ASP.Net MVC Controller for _Layout

clockwiseq picture clockwiseq · Feb 22, 2014 · Viewed 12.8k times · Source

I am working on a dynamic menu system for MVC and just to make it work, I created a partial view for the menu and it works great using the syntax below:

@Html.RenderPartial("_Menu", (Models.Menu)ViewBag.MainMenu)

BUT, to do so, I would have to set the MainMenu and FooterMenu (or any other menu for that matter) in the ViewBag on each Controller and each action. To avoid this, I was wondering if there was a recommended event that I could access the ViewBag globally. If not, does anyone recommend passing the Menu object into a session variable?

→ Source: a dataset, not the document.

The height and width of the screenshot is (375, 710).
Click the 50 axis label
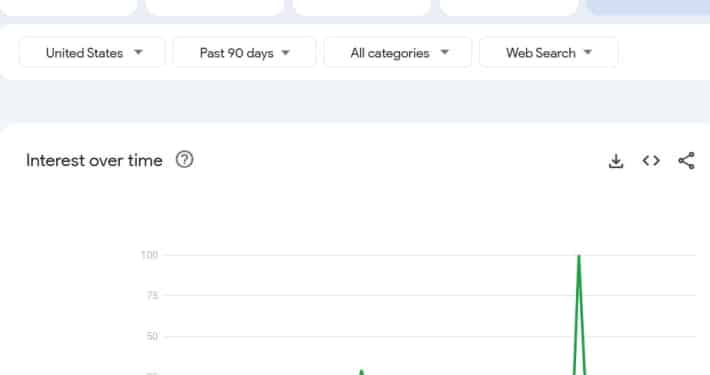pos(152,336)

It doesn't sound right to me, but only thing I can think of right now.

UPDATE:

_Layout.cshtml - I included the new call to Action:

@Html.Action("RenderMenu", "SharedController", new { name = "Main" })

SharedController.cs - Added New Action:

public ActionResult RenderMenu(string name)
{
    if (db.Menus.Count<Menu>() > 0 && db.MenuItems.Count<MenuItem>() > 0)
    {
        Menu menu = db.Menus.Include("MenuItems").Single<Menu>(m => m.Name == name);
        return PartialView("_MenuLayout", menu);
    }
    else
    {
        return PartialView("_MenuLayout", null);
    }
}

And it throws the following exception:

The controller for path '/' was not found or does not implement IController.

UPDATE 2:

So, the issue is that I referenced the Controller by the full name and you only need the name of the controller minus "Controller". Neat tidbit. So, for my example, this works:

@Html.Action("RenderMenu", "Shared", new { name = "Main" })

Answer

Matt Tabor picture Matt Tabor · Feb 22, 2014

set your menu up as an action then call it in your master layout.

use @Html.Action()

the action can return a partial view with your menu code in it.